* _EXERCISE_
Excerpt from the entries below: please repeat exactly the lines from the one containing "Screen dimensions: 1568x771" through the last one, both ends included, with no pictures.

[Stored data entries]
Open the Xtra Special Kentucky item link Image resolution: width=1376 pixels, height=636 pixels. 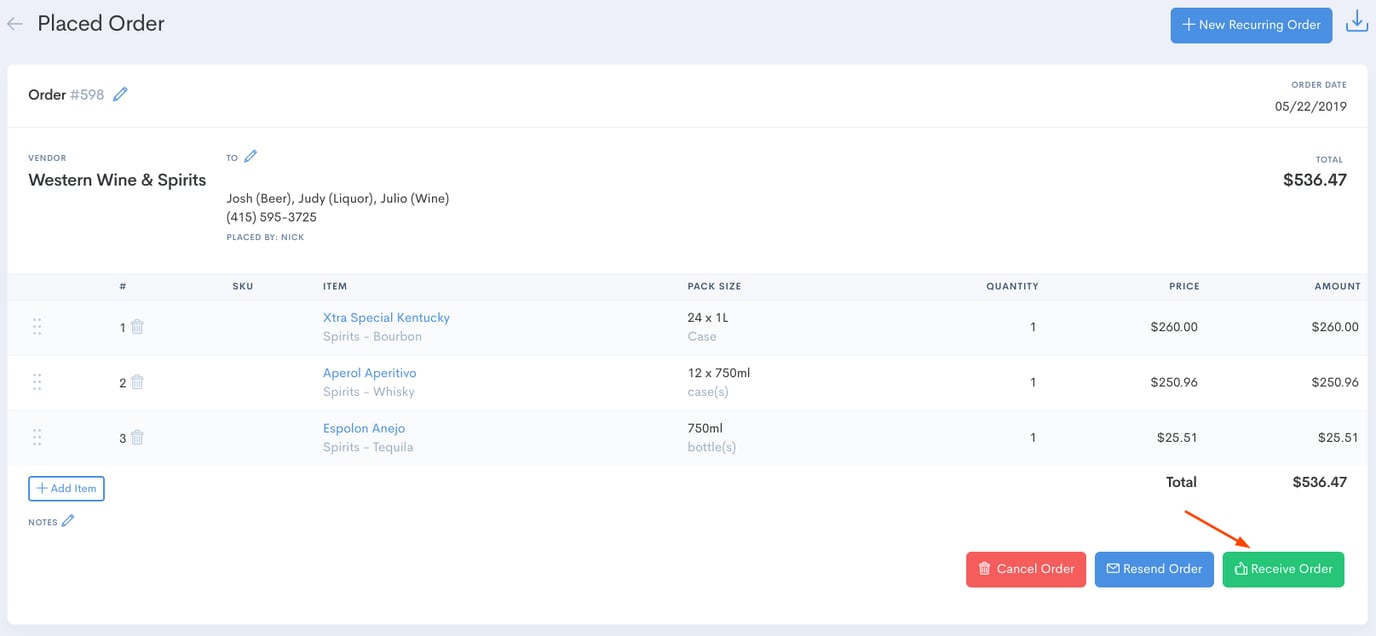[x=386, y=317]
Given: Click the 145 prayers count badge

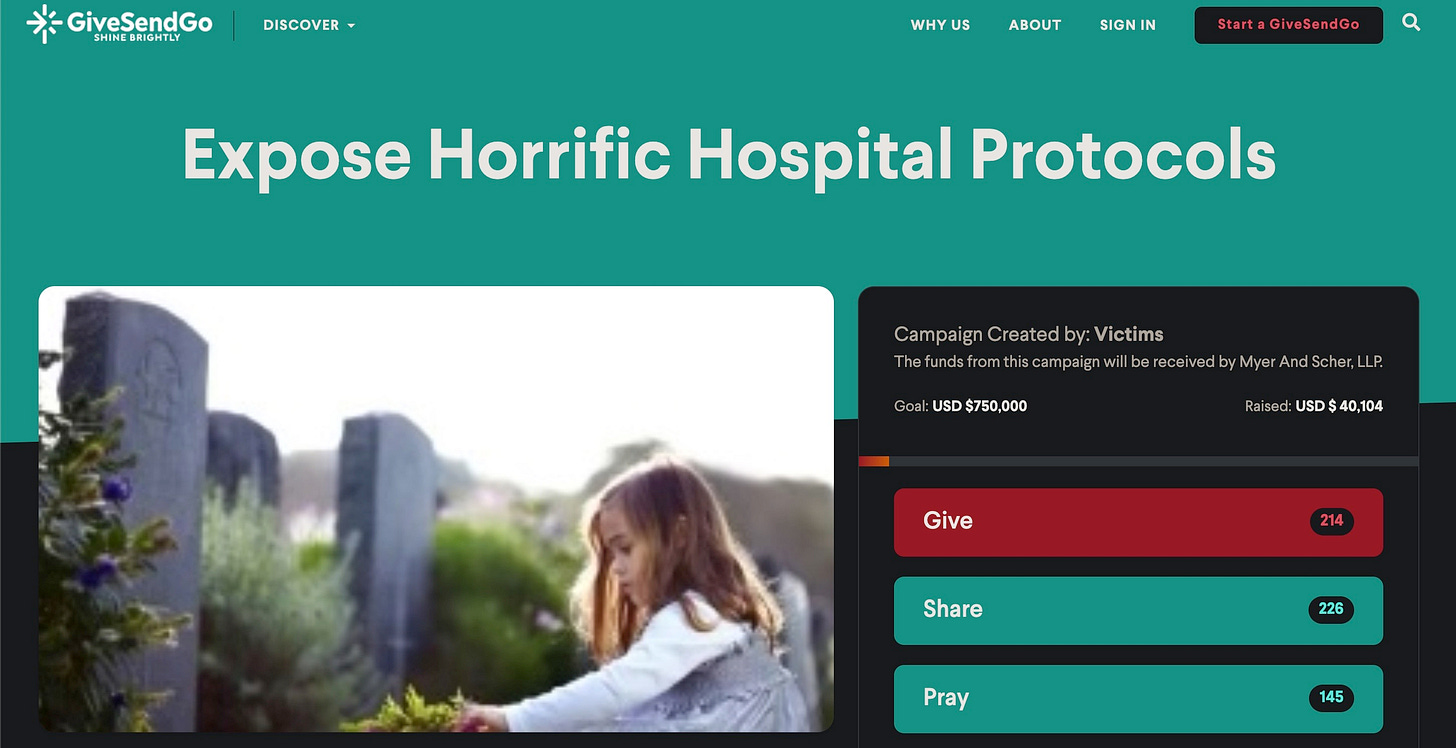Looking at the screenshot, I should 1331,697.
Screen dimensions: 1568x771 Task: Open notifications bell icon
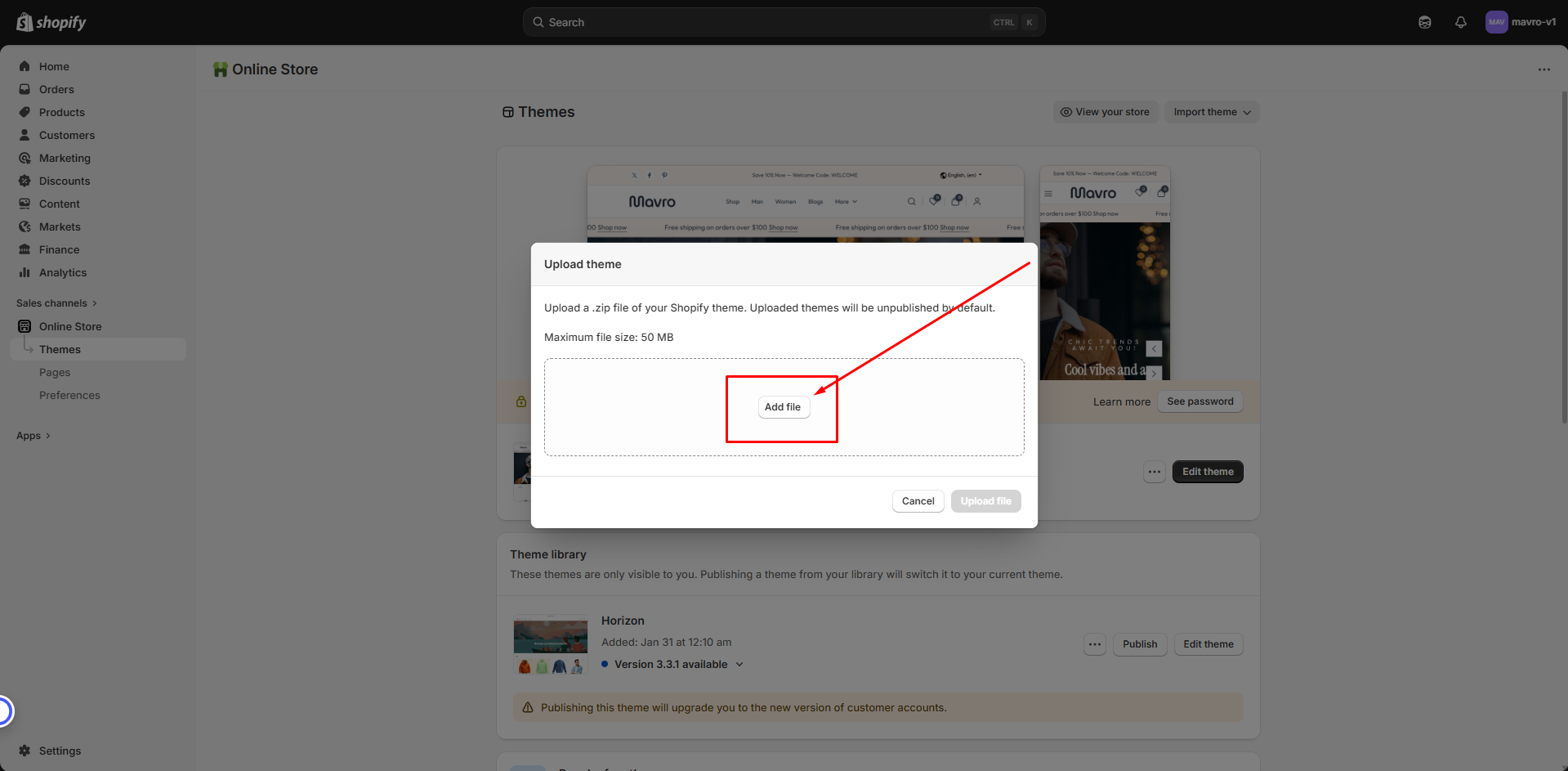1460,22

* _SOLUTION FOR THIS PROBLEM_
Screen dimensions: 1568x771 Task: Open notifications bell icon
1460,22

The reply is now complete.